While many of these pressures are shaped by macroeconomic forces beyond the health sector’s direct control, not all responses are. There remains meaningful room for action at both the national and local levels. Improving the efficiency and predictability of reimbursement systems—particularly within PhilHealth—can help stabilize provider cash flows during periods of fiscal stress. Faster adoption of interoperable electronic health records can reduce administrative friction, improve targeting, and strengthen system-wide resilience.

At the same time, there is an opportunity to rethink how health facilities are financed. Expanding access to working capital solutions beyond traditional bank lending—such as financing tied to receivables or claims—can help hospitals and clinics better withstand delays and volatility. These measures are not substitutes for sound macro-fiscal management, but they can help ensure that when pressure comes, the health system bends rather than breaks.

The lesson of the 1980s is clear. The health sector did not collapse because the Department of Health failed. It collapsed because the fiscal system did. And when the center weakens, responsibility does not disappear—it shifts outward, whether by design or by necessity.
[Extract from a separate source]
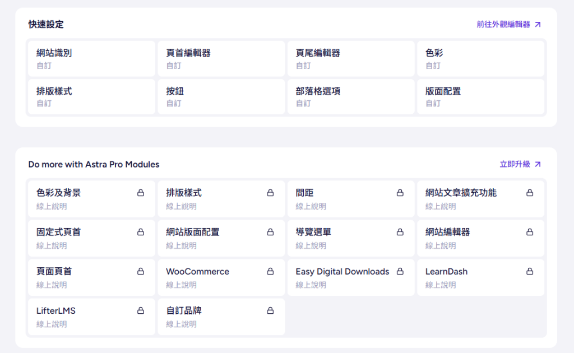Click the 立即升級 upgrade link
Viewport: 574px width, 353px height.
point(520,164)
Devolution was inevitable when the state collapsed in 1985. It should not be inevitable again. If the Philippines does not manage today’s fiscal pressures with discipline and foresight, we risk repeating a cycle the country cannot afford to relive: first the budget tightens, then the health system strains, and finally—without fanfare or legislation—the center withdraws and the periphery absorbs the shock. – Rappler.com

Sources: Department of Health, Programs, Process, Politics, People: The Story of the DOH under the Aquino Administration (1986–1992); Department of Budget and Management (DBM) Fiscal Statistics Handbook; World Bank World Development Indicators; IMF country reports; World Bank (1999), Decentralization in Developing Countries; Faguet (2014) on fiscal decentralization.

Dr. Jaemin Park is an Adjunct Professor at the University of the Philippines College of Public Health and works across Southeast Asia on healthcare financing, medical innovation, and system reform.